Unions if left unchecked can be just as corrupt as corporations. Without knowing much about the Scandinavian unions, I'm wonder if they are simply less corrupt?
For example in the US, unions have often excluded minorities. They employ practices where their newest members do the vast bulk of difficult work, but at the same time if layoffs happen, these newest members are the only ones on the chopping block. Older members are often put in positions where they do little to no work. In cases where a company cannot sustain the budget created by a union, the union will often opt to have it's youngest workers laid off as opposed to the older members taking pay cuts, even when the older member are getting paid absurd rates.
My dad for example was in a union, no joke he'd go to work for about 2 hours, come home, and sleep, and get paid for 8 hour days. As a kid I remember all sorts of stories about guys showing up to work drunk, doing dangerous things (one guy drove a golf cart up an escalator lol), you could essentially get away with a lot of things without getting fired.
Just some of the problems, I'm not saying that unions are all bad - without them many workers would have a lot less rights, and as I mentioned, corporations can be extremely brutal too. There's no easy solution here but unions can be dangerous and that's why a lot of people have an issue with them.
Ive yet to see ANY system that in practice doesnt make the rich richer and screw the poor.
The thing with capitalism though is that it rewards the intelligent hard workers, whilst socialism punishes them.
Lesser of two evils for non-lazy people is definately capitalism.
Lesser of two evils for lazy people is socialism.
Im not lazy and work very, very hard.
Freeloaders dont deserve a penny of my work ethic and the Left just hands it to them on a plate.
No thanks.
If you aren't a Socialist by age 20, you have no heart. If you are still a Socialist by age 40, you have no head.The Left MUST appeal to the low paid white working class male if they want to regain ground.

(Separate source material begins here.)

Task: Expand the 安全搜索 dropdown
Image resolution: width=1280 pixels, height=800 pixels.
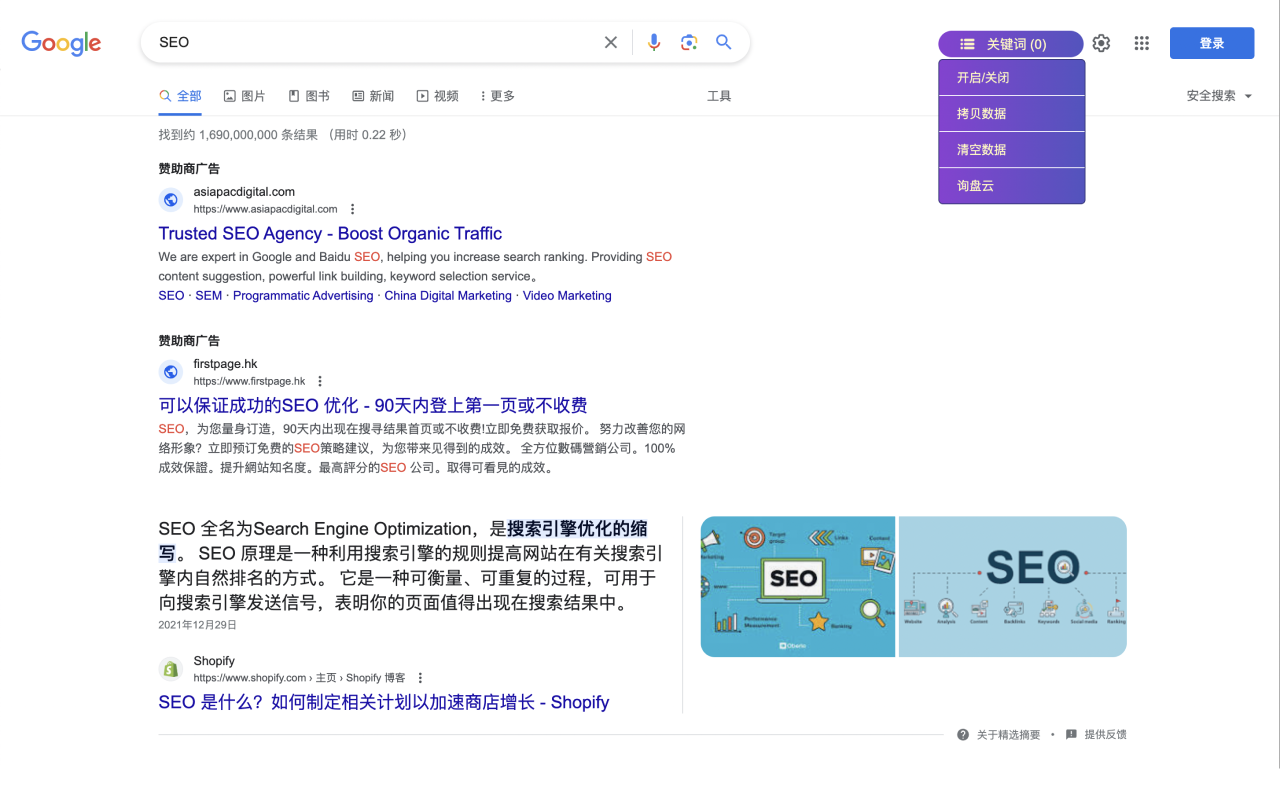Action: pos(1219,96)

Rejecting them and castrating them in favour of a cheaper immigrant worker has backfired spectacularly.
Obamacare is more affordable than what it replaced. And you do realize the only reason Obamacare is in the state it is is because democrats needed to reach a compromise with GOP, right? The actual solutions they wanted to introduce were much better. And if anyone in US is guilty of creating ISIS it's Bush. You know, the guy responsible for starting an illegal war of aggression under deliberately false pretenses that destabilized the region and created a power vacuum for things like ISIS to fester in.
Obamacare is more affordable than what it replaced because it taxes people who weren't paying anything before, mostly poor-or-middle-income people, at that. It represented a handout to both the government and insurance companies, which should've managed to infuriate both the GOP and Democrat base but somehow the Dems just can't stay mad at Obama.
I do get that he wants to invest heavily into infrastructure and subsidize home-grown products. But since this is, at least in the short term, reducing the tax income from low-income workers while also reducing the taxation on the rich and companies, I am not quite sure where exactly that money is coming from. And it hinders America's ability to adapt to changes in global supply and demand; full subsidiaries are not truly sustainable. I'd rather have him invest in state-sponsored re-training programs and education that artificially keep non-competitive businesses afloat. His stance on coal exemplifies that really well in my opinion.
To be honest though, and I remarked this elsewhere too, I think it is too soon to truly talk about his economic policies. So far, he said a lot of stuff, but he has already gone back on a lot of stuff. He is going to take office soon and then he will implement things which may or may not be similar to what we think right now.